Discussion in 'Homework Help' started by ahmed95, Sep 3, 2014.

  1. ahmed95

    Thread Starter New Member

    Aug 31, 2014
    3
    0
    Hello,
    I am having problems in determining the capacitor current. I am asked to find the equation for v(t).
    intial conditions are i(0)=40A and v(0)= 40V.
    L is 12.5mH, R=0.1 ohm , C =0.2F
    the thing is I cant figure out the relation for Ic.
    i got v(t)= A1e^-10t+A2e^-40t
    for second equation i have to derivate and use the relation for ic in terms of ir and i as per the diagram.
    i sued ic=-ir-i but thats not right because my answer is wrong.
    please guide me. thanks.
     
  2. MrAl

    Well-Known Member

    Jun 17, 2014
    2,438
    492
    Hi,

    If you already calculated v(t) and that v(t) is the voltage directly across the capacitor Vc(t), then you can simply take the derivative of that equation and multiply by C because one of the electrical definitions of C is:
    i=C*dv/dt

    where
    dv/dt is the derivative of the voltage across C with respect to time (in this case the voltage (in volts) at the top is positive, bottom negative),
    i is the current through the cap in Amperes (conventional current flow in the cap from top through to the bottom),
    C is the value of the capacitor in Farads,
    t is time in seconds.

    The derivative of the form of the voltage A*e^(-at)+B*e^(-bt) is pretty simple so this comes out pretty easy to do actually.
    Since you are given all the values in the circuit and all the initial conditions, you should be able to calculate this all out to constants with the only variable left being the time t.
     
    JoyAm likes this.
  3. ahmed95

    Thread Starter New Member

    Aug 31, 2014
    3
    0
    hey thanks for the awaited reply but I have a few corrections to offer.
    i) isnt i the current across the inductor?
    ii) isnt Ic( current across capacitor) be -(Ir+I) ?

    thanks.
     
  4. JoyAm

    Member

    Aug 21, 2014
    112
    4
    I dont think i really understand what your question is .
    i is the current across the inductor, but thats obvious , i mean it is shown in the picture you attached
    also ic=-ir-i where
    ic=c*dVc(t)/dt
    and
    i=Vc(t)/R
    I hope this will help you
     
    ahmed95 likes this.
  5. MrAl

    Well-Known Member

    Jun 17, 2014
    2,438
    492
    Hi,

    Normally when we talk about current we say that the current flows THROUGH an element, and a voltage appears ACROSS an element.

    In the equation i have:
    i=C*dv/dt

    i explained that 'i' is the capacitor current not the inductor current.
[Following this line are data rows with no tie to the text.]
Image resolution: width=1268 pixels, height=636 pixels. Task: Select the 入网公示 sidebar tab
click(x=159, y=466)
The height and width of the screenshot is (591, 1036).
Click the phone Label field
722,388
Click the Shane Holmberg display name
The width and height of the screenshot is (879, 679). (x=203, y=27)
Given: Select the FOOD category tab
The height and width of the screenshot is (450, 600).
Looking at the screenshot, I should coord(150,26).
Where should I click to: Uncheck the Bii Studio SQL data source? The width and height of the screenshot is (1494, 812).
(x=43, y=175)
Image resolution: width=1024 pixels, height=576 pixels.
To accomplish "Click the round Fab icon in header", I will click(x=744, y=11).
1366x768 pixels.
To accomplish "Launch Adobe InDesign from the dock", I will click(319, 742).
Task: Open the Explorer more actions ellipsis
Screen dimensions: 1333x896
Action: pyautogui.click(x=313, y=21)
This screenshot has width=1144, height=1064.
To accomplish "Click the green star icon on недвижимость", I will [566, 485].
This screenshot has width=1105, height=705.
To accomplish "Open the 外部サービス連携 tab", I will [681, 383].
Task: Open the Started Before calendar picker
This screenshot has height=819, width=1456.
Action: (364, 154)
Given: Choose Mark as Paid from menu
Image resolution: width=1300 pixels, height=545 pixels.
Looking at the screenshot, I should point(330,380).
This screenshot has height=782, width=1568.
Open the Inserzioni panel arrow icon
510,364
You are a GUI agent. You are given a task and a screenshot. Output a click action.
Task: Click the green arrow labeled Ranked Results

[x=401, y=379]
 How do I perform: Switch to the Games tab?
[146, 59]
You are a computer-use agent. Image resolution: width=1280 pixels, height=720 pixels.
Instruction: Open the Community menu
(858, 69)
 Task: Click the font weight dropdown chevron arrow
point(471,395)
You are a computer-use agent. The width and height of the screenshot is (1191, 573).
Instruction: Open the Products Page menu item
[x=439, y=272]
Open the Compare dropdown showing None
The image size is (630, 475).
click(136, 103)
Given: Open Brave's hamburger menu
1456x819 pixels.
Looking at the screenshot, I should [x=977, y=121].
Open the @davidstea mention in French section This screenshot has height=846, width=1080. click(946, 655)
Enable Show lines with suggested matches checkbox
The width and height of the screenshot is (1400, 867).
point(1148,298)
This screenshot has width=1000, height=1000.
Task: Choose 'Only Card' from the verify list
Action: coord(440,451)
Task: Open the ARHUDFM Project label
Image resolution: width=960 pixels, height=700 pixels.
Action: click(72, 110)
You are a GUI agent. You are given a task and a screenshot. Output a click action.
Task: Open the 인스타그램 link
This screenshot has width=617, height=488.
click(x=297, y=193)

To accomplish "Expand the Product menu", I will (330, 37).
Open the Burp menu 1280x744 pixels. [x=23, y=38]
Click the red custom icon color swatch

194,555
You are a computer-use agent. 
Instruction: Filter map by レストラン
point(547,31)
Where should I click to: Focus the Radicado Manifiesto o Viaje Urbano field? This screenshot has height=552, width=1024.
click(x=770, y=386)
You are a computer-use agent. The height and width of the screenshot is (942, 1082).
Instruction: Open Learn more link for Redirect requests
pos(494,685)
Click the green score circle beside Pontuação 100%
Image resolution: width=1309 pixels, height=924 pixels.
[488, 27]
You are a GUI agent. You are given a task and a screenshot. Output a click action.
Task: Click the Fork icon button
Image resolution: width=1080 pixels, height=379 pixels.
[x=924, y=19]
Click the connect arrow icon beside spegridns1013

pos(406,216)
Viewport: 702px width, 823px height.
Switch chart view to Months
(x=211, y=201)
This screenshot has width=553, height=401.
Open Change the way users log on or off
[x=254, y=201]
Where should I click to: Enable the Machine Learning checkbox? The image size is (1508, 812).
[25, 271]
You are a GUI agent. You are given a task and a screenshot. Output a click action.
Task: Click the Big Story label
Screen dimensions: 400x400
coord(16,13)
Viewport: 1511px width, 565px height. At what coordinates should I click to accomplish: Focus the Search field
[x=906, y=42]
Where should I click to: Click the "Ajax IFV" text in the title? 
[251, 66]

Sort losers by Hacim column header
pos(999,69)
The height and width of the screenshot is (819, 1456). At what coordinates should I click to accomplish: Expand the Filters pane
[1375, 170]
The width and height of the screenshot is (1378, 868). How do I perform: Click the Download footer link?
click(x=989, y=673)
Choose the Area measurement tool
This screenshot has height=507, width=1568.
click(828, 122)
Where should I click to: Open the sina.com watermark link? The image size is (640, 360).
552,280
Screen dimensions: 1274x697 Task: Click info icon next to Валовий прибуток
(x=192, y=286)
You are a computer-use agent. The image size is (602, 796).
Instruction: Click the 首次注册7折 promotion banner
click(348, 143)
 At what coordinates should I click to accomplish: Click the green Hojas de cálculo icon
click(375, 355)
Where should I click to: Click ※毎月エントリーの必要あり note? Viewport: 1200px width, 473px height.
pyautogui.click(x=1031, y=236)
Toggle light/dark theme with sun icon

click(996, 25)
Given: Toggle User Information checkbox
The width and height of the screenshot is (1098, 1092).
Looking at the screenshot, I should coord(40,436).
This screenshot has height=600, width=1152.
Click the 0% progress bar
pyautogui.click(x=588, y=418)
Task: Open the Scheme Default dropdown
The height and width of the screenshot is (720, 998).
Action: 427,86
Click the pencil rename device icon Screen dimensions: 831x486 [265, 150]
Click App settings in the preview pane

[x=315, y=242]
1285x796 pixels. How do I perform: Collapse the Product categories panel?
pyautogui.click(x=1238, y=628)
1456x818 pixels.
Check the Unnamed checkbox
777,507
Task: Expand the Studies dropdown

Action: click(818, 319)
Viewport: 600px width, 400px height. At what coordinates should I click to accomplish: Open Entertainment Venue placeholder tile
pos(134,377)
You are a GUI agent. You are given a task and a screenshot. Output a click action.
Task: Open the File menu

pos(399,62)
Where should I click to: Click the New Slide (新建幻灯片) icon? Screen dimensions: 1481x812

The capacitor current is related to the inductor current by:
    iC=-iR-iL

    but let me rewrite the equation again in a more clear form:
    iC=C*d(vC)/dt

    So here you can see that if you know vC (a function of time) you can get the capacitor current iC by taking the derivative of vC with respect to time adn then multiplying by the capacitor value. Written out completely in function form it looks like this:
    iC(t)=C*d(vC(t))/dt

    where we see that iC and vC are functions of time.

    Since vC(t) has the form:
    vC(t)=A*e^(-a*t)+B*e^(-b*t)

    the derivative is:
    d[vC(t)]/dt=-a*A*e^(-a*t)-b*B*e^(-b*t)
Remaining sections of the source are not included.